On January 15, 2023, five Mozambique border police officers detained and beat journalist Rosário Cardoso, according to media reports, statements by the National Forum of Community Radios and the Mozambican chapter of the regional press freedom group Media Institute of Southern Africa, and the journalist, who spoke to CPJ by phone.
Cardoso left the community radio station Thumbine in Milange, a town in the eastern province of Zambezia, at about 10:15 p.m., when the officers stopped him and demanded to know why he was out so late, the journalist told CPJ.
Cardoso explained that he had just finished the late shift as an announcer at the station and showed them his work-branded T-shirt and national ID. The agents told him to wait with a group of people they had rounded up and left him for about two hours on the side of the road, the journalist said.
“I could see they were letting go only those who paid them bribes. Then, after all that time waiting, they got angry at me because I told them it wasn’t fair for those who don’t have money to pay bribes to have to wait,” Cardoso said.
In response, two officers threw him on the ground, beating him with their batons more than 10 times on the buttocks while telling him, “Mister journalist, here you don’t speak,” he told CPJ. The journalist said he was let go a few minutes later and told by the officer in charge that he could go and complain, but that nothing would come from it.

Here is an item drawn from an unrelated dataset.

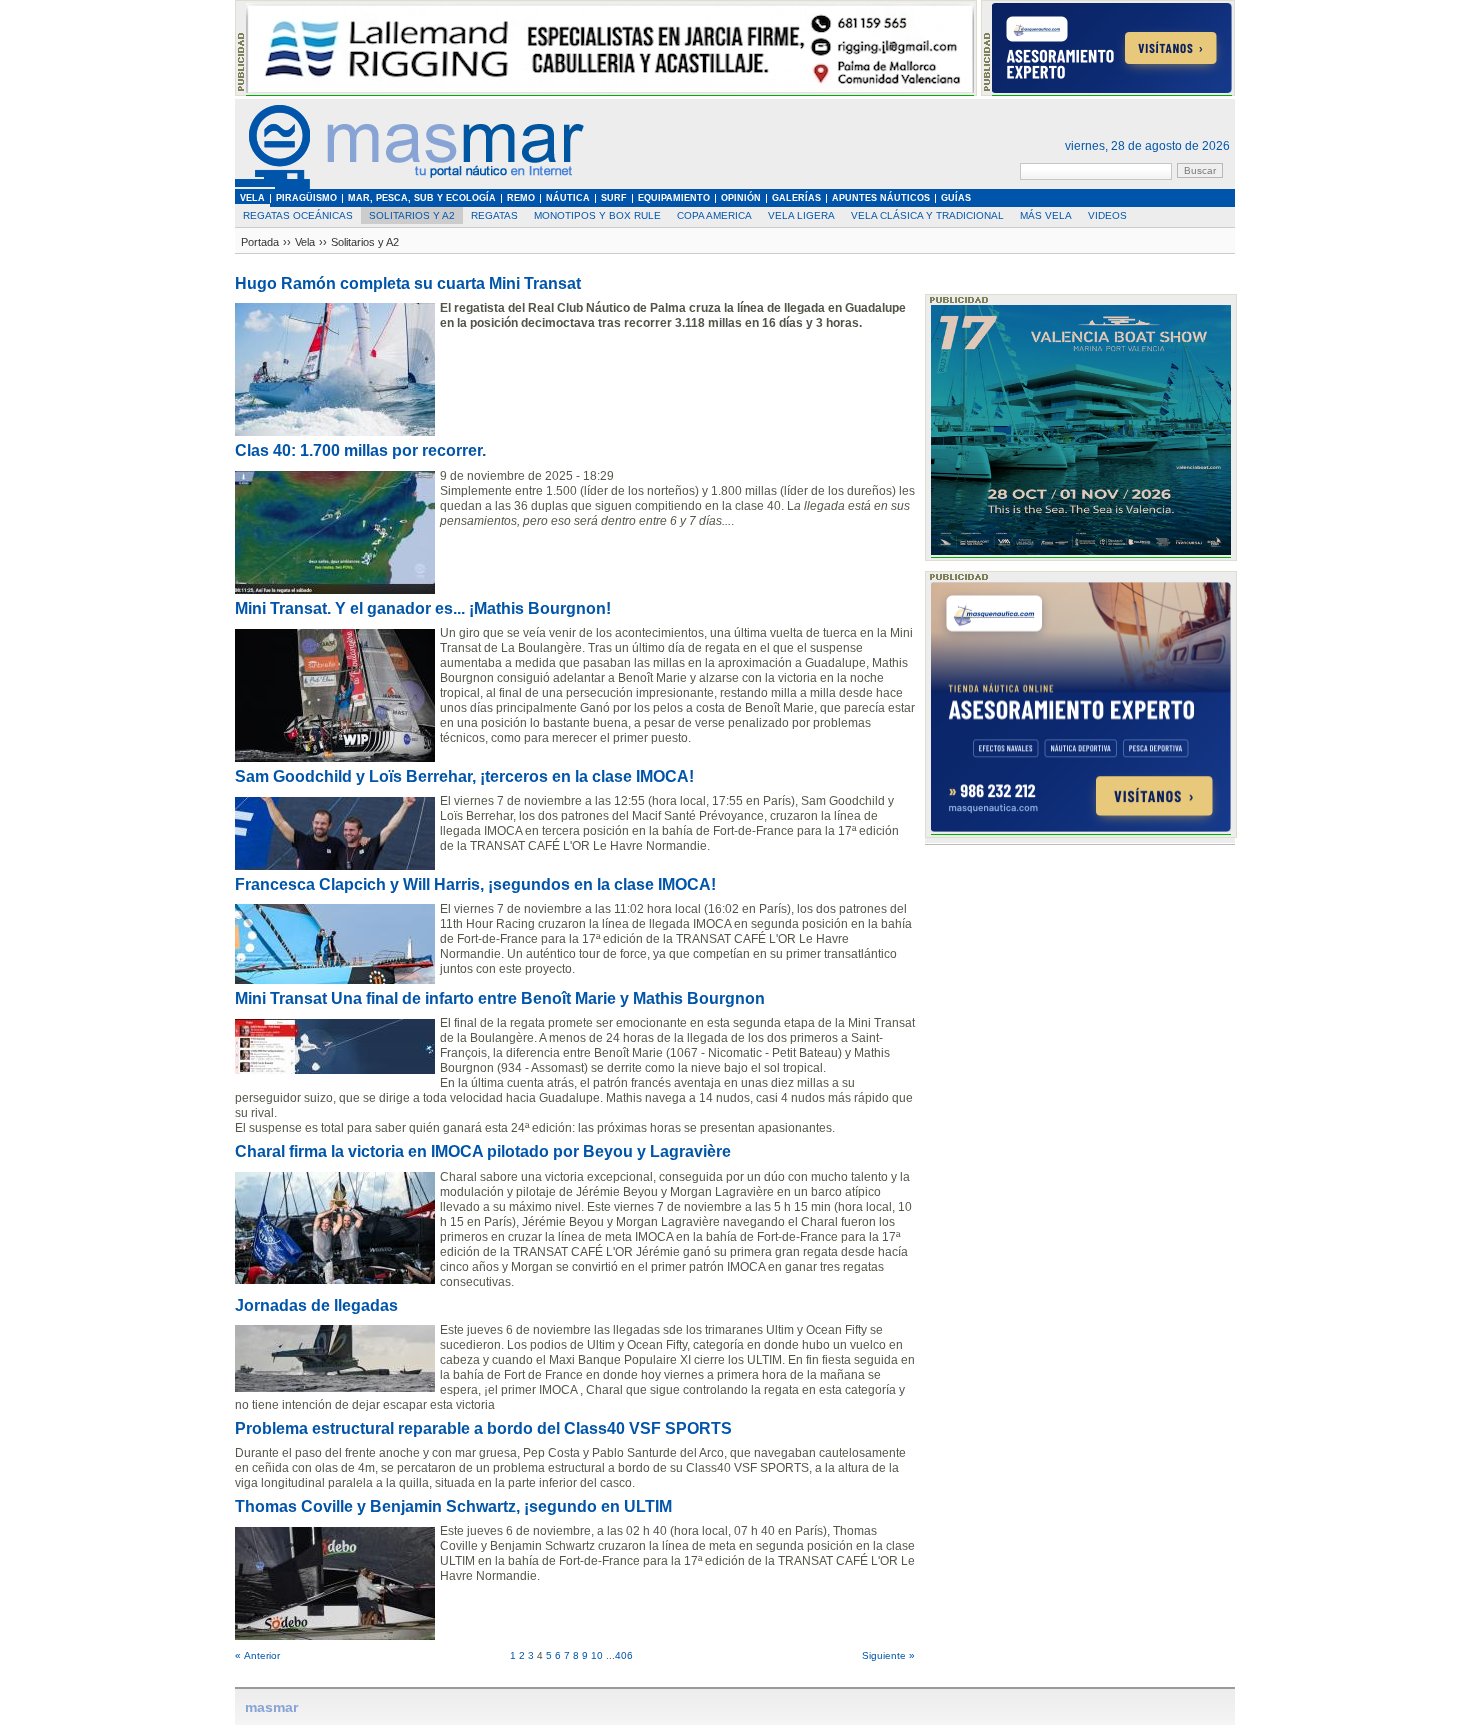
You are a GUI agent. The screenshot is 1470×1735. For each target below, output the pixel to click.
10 (597, 1655)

Later that night, Cardoso was treated at a local clinic and given painkillers.
The next day, the journalist filed a complaint with the Milange police station. The police officer in charge refused to register his complaint, arguing that Cardoso could not identify the agents who beat him, according to the journalist. Cardoso said he could not identify the officers because they yelled at him not to stare at them.
“It took six hours of waiting and the arrival of a higher-ranking officer for the afternoon shift for us to able to make the complaint,” the journalist said. CPJ reviewed a copy of that complaint.

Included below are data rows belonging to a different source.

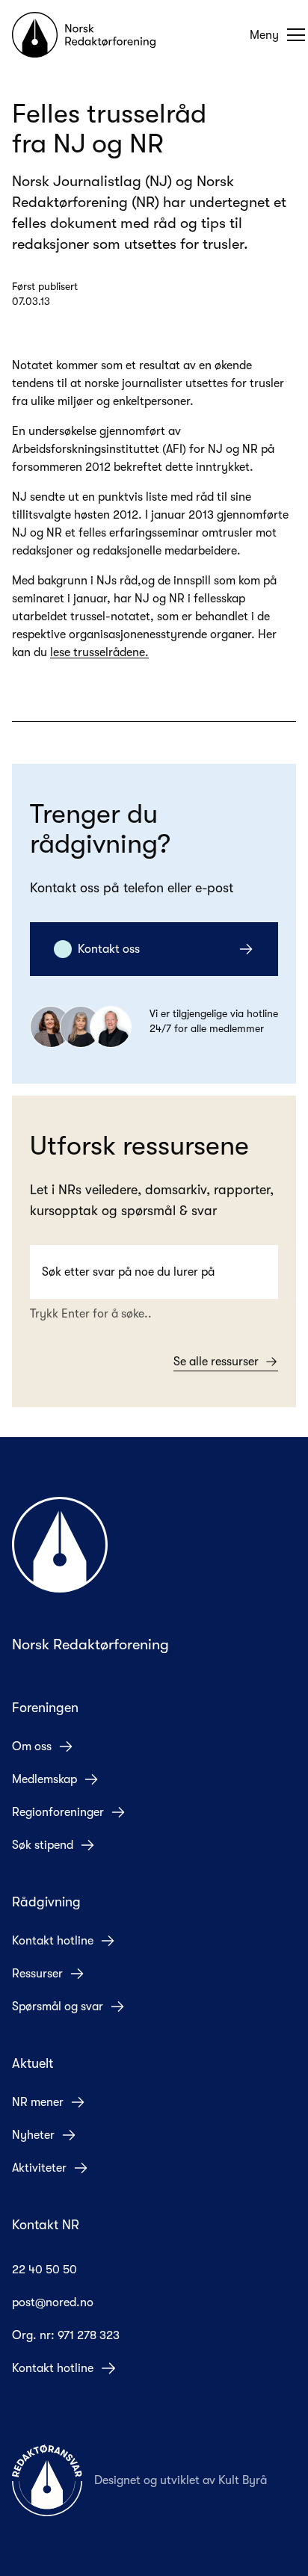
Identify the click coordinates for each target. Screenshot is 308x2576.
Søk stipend (42, 1845)
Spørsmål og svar (57, 2006)
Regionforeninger (58, 1812)
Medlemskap (44, 1779)
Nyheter (33, 2135)
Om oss (32, 1746)
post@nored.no (52, 2302)
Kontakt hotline (52, 1941)
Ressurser (37, 1973)
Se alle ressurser (216, 1361)
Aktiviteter (39, 2168)
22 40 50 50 (44, 2269)
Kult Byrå (242, 2480)
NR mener (38, 2102)
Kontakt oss (109, 949)
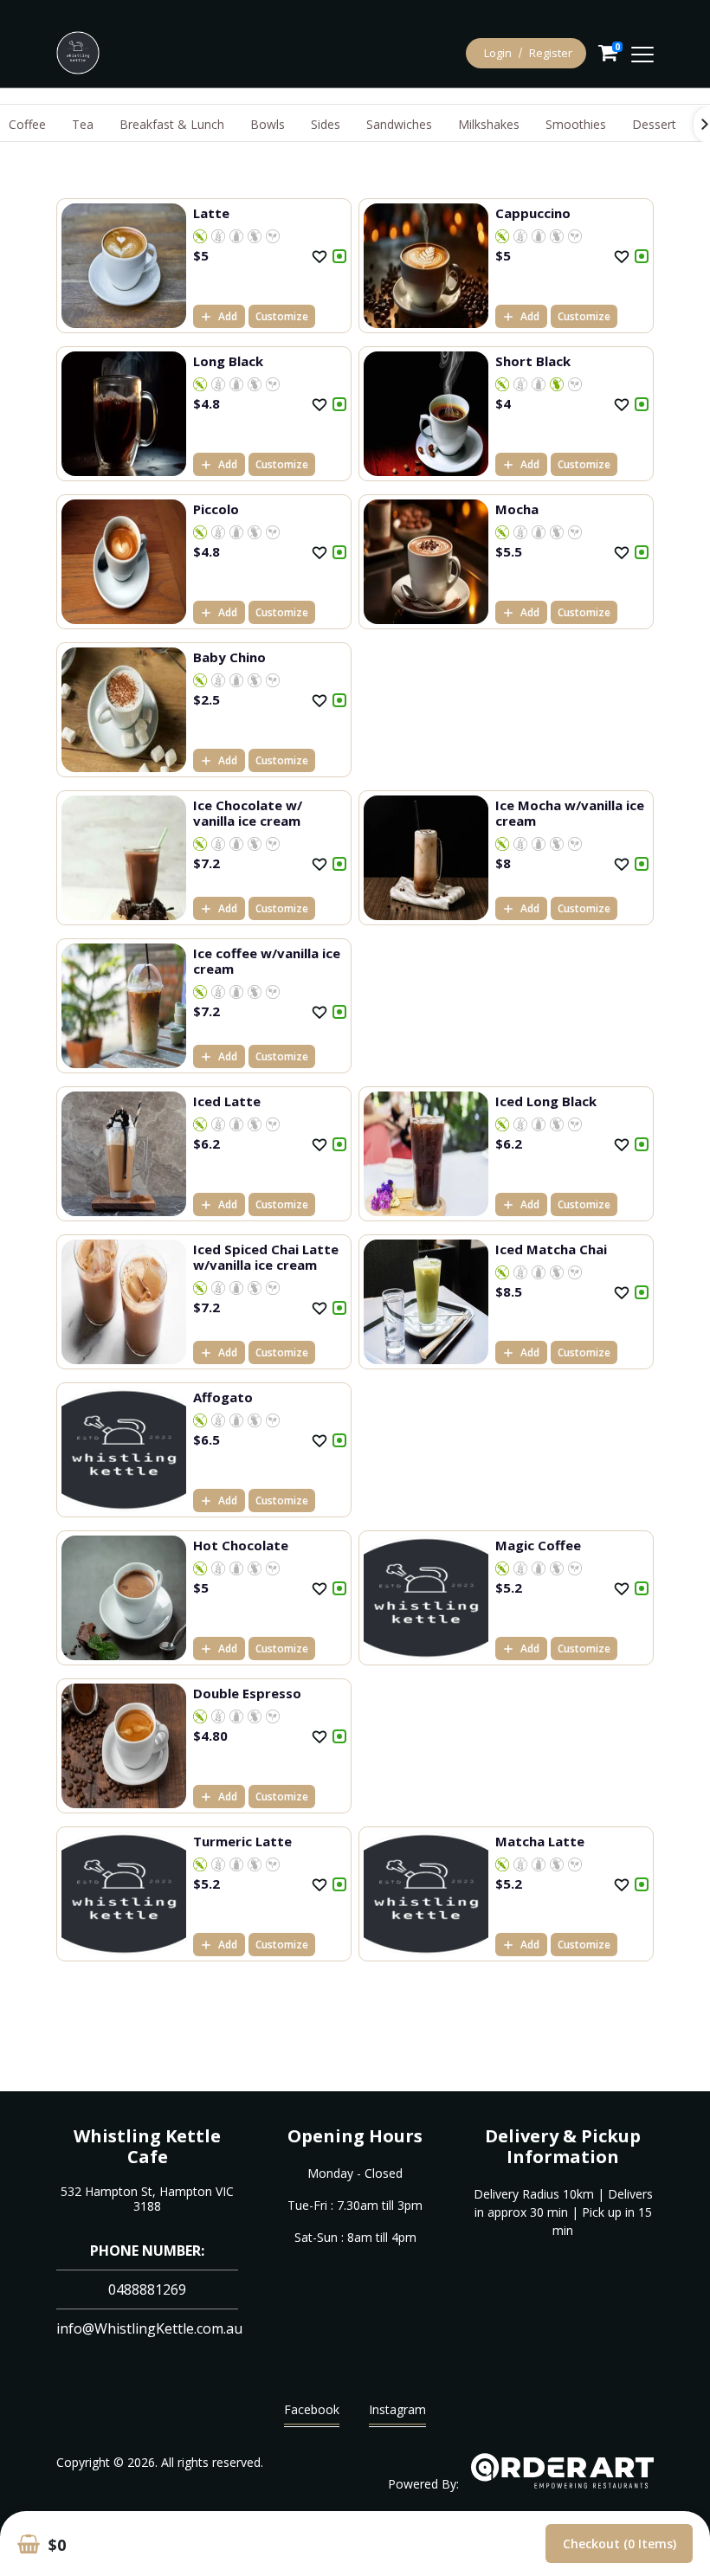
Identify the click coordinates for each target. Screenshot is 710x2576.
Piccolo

Xadeque Mathala, the radio coordinator at Thumbine, accompanied Cardoso to file the complaint.
“Even though this is the first time that it got this far, intimidation and threats against journalists in the province are frequent, and violence from authorities towards the media worsens in election years,” Mathala told CPJ via message app, in reference to local elections scheduled for October.
Laurino Luis Omar, commander of the Milange border police, told CPJ via phone call that, to his knowledge, “Cardoso was not working at the time of the incident and might have been under the influence of alcohol, so the officers tried to secure his safety.” Omar added that the investigation of the case remains ongoing.
Cardoso told CPJ that he had not been drinking.
A clerk at the Milange prosecutor’s office, who did not want to be identified, confirmed via phone that the office is reviewing the case.
CPJ has documented the detention or beating of more than a dozen journalists by Mozambican authorities since 2021.